### PROBLEM DESCRIPTION
Reproduce the data exactly as given, except for any images.

### LISTED RECORDS
_ _ _ _ _

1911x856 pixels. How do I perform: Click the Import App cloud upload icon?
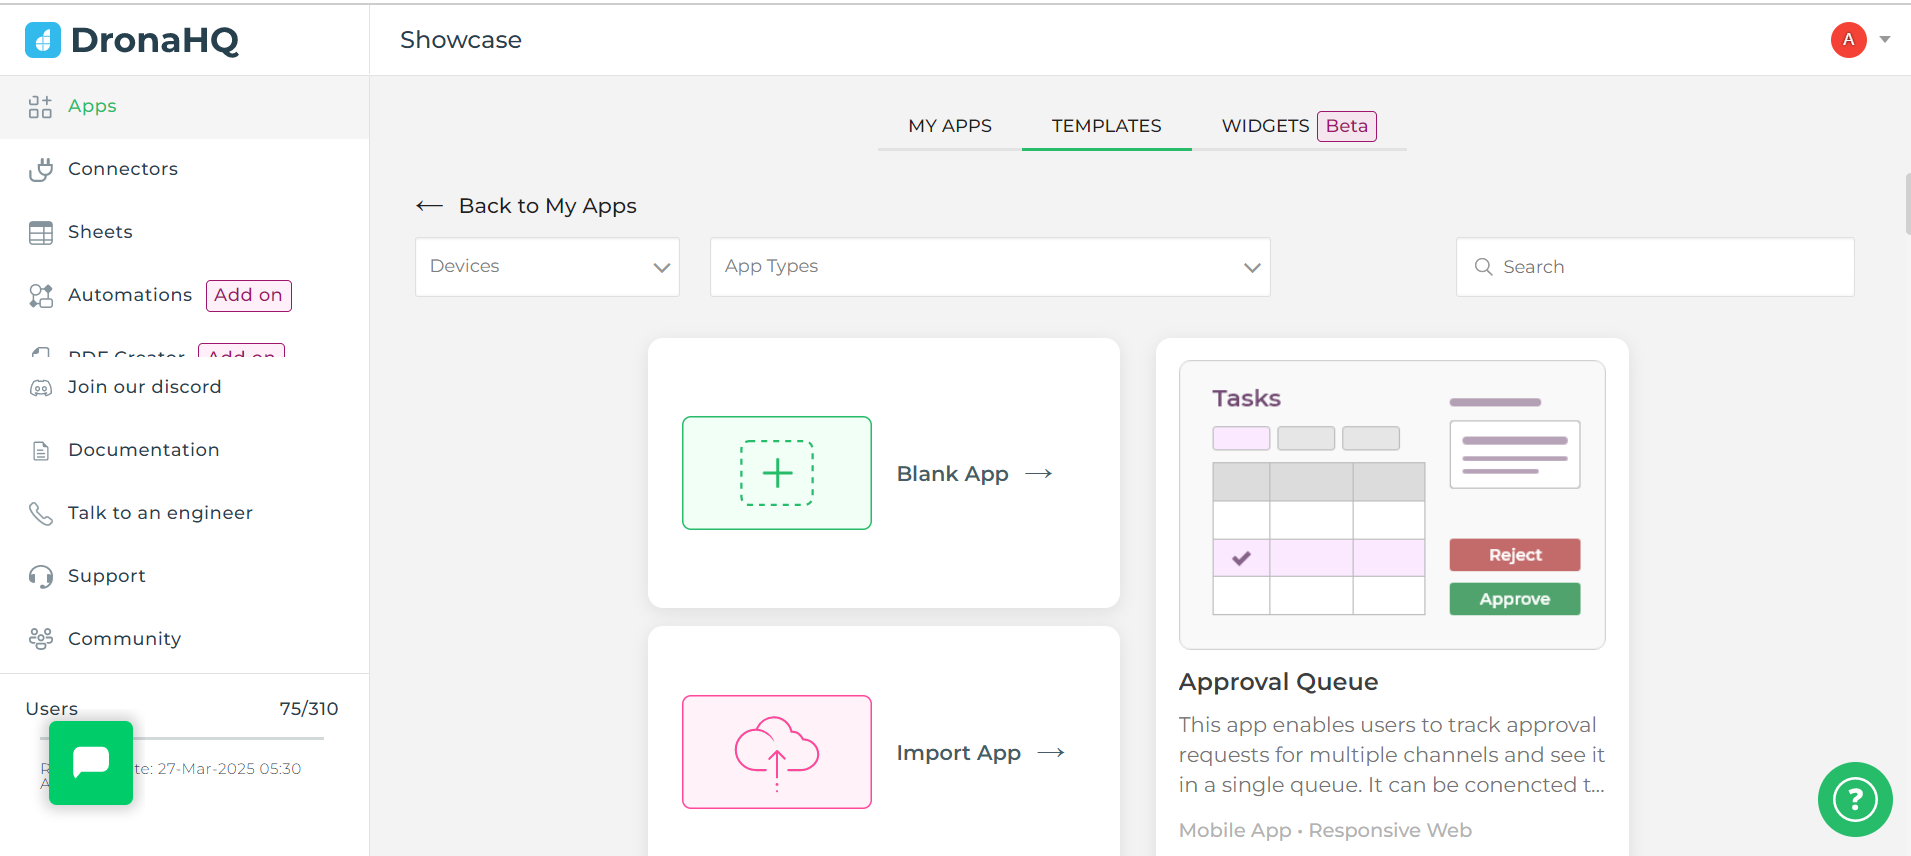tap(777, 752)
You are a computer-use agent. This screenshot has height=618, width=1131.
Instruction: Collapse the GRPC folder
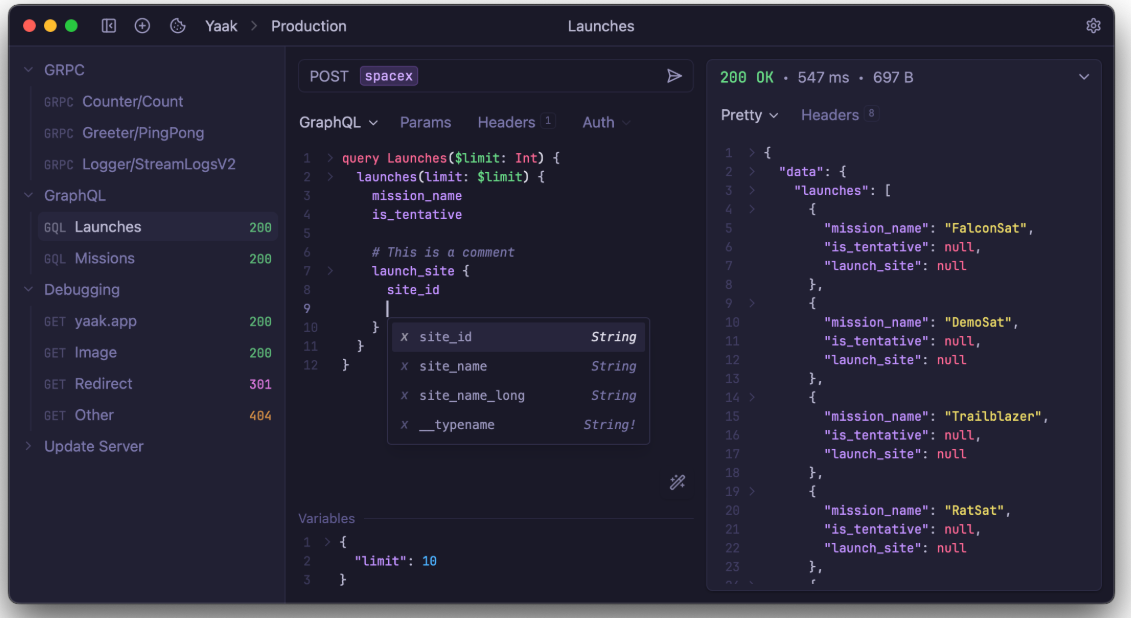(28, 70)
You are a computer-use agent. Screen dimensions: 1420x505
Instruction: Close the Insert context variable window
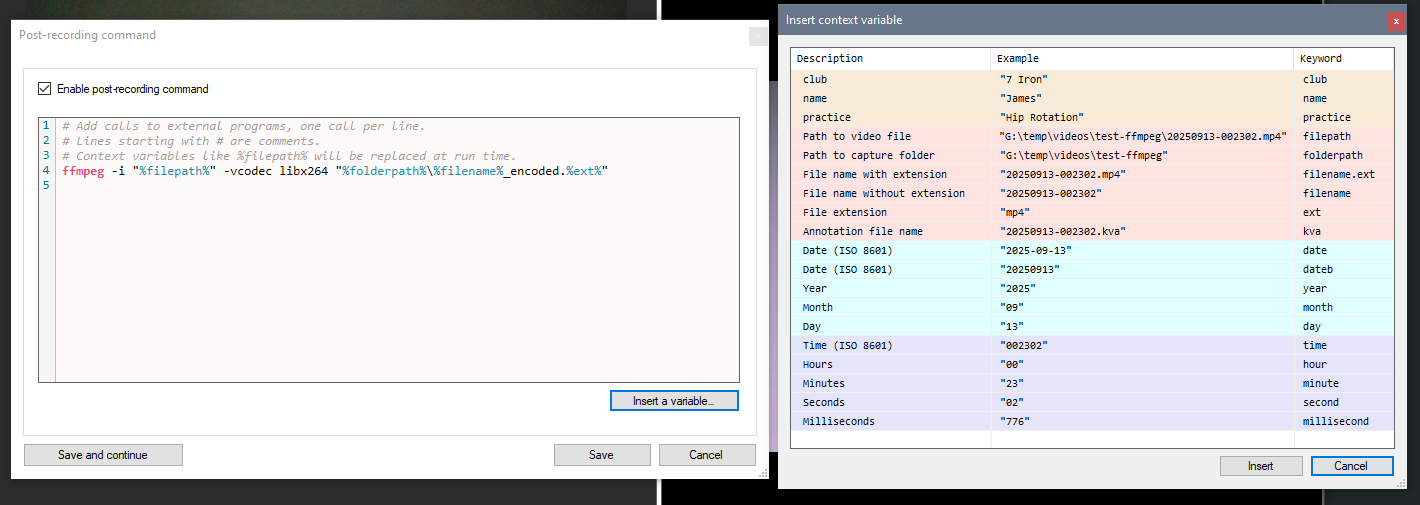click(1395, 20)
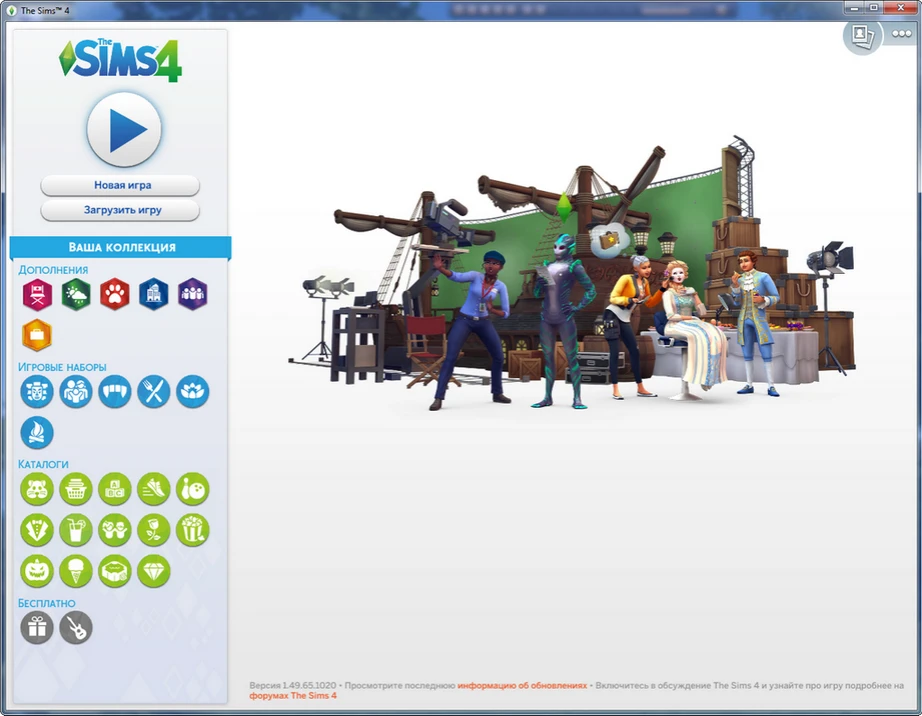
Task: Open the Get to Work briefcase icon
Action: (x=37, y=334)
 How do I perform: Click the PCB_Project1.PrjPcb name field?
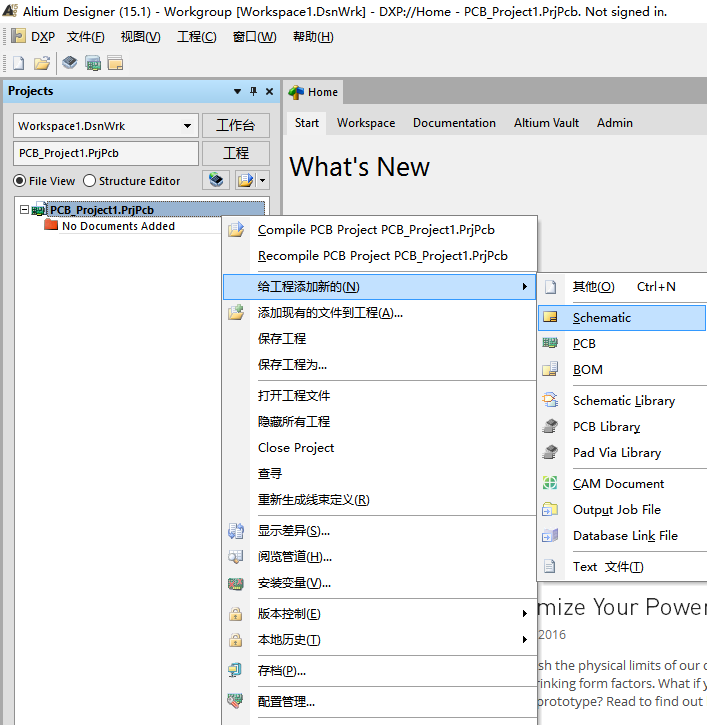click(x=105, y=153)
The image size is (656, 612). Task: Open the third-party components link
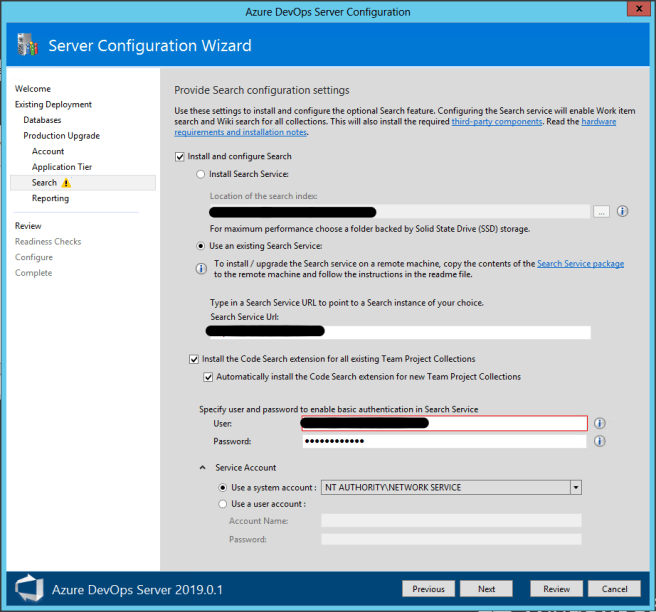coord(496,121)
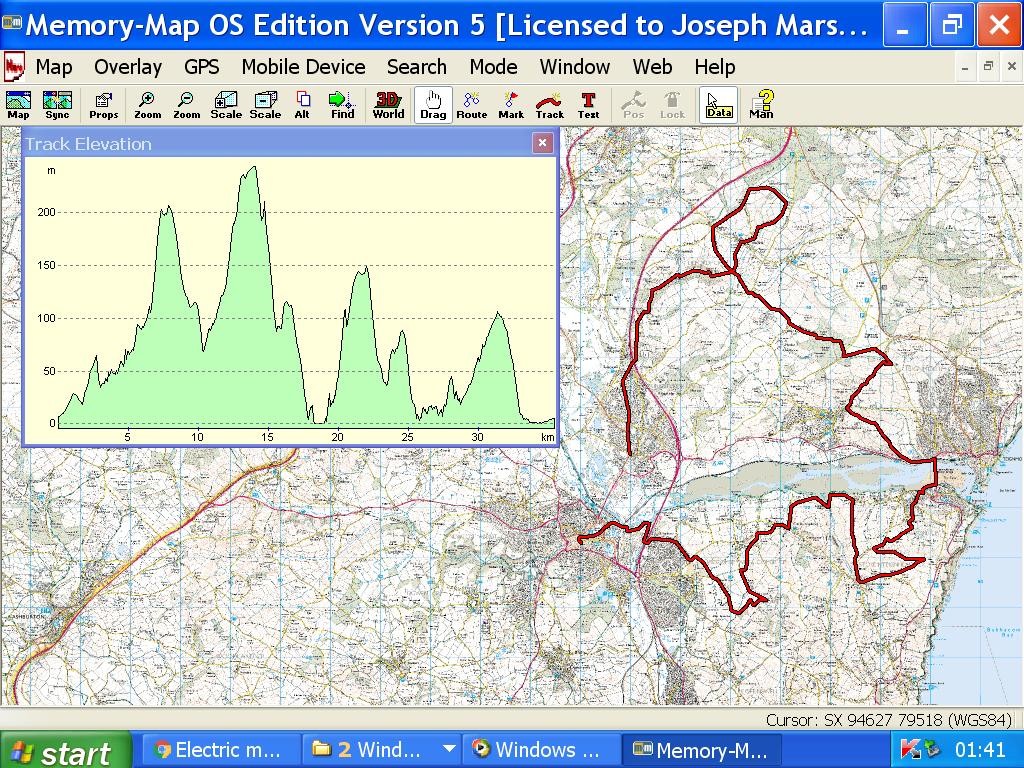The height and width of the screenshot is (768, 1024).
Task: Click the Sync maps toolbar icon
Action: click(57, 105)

_ _ _ _ _

### TASK RESULT
1911x856 pixels. How do I perform: Click the Import App cloud upload icon?
tap(777, 752)
You are a computer-use agent. This screenshot has height=618, width=1131.
Instruction: Collapse the GRPC folder
(28, 70)
You are a computer-use agent. Screen dimensions: 1420x505
Instruction: Close the Insert context variable window
click(1395, 20)
Task: Open the Get to Work briefcase icon
Action: (x=37, y=334)
 How do I perform: Click the PCB_Project1.PrjPcb name field?
click(x=105, y=153)
The image size is (656, 612). Task: Open the third-party components link
coord(496,121)
The height and width of the screenshot is (768, 1024).
Task: Click the Sync maps toolbar icon
Action: click(57, 105)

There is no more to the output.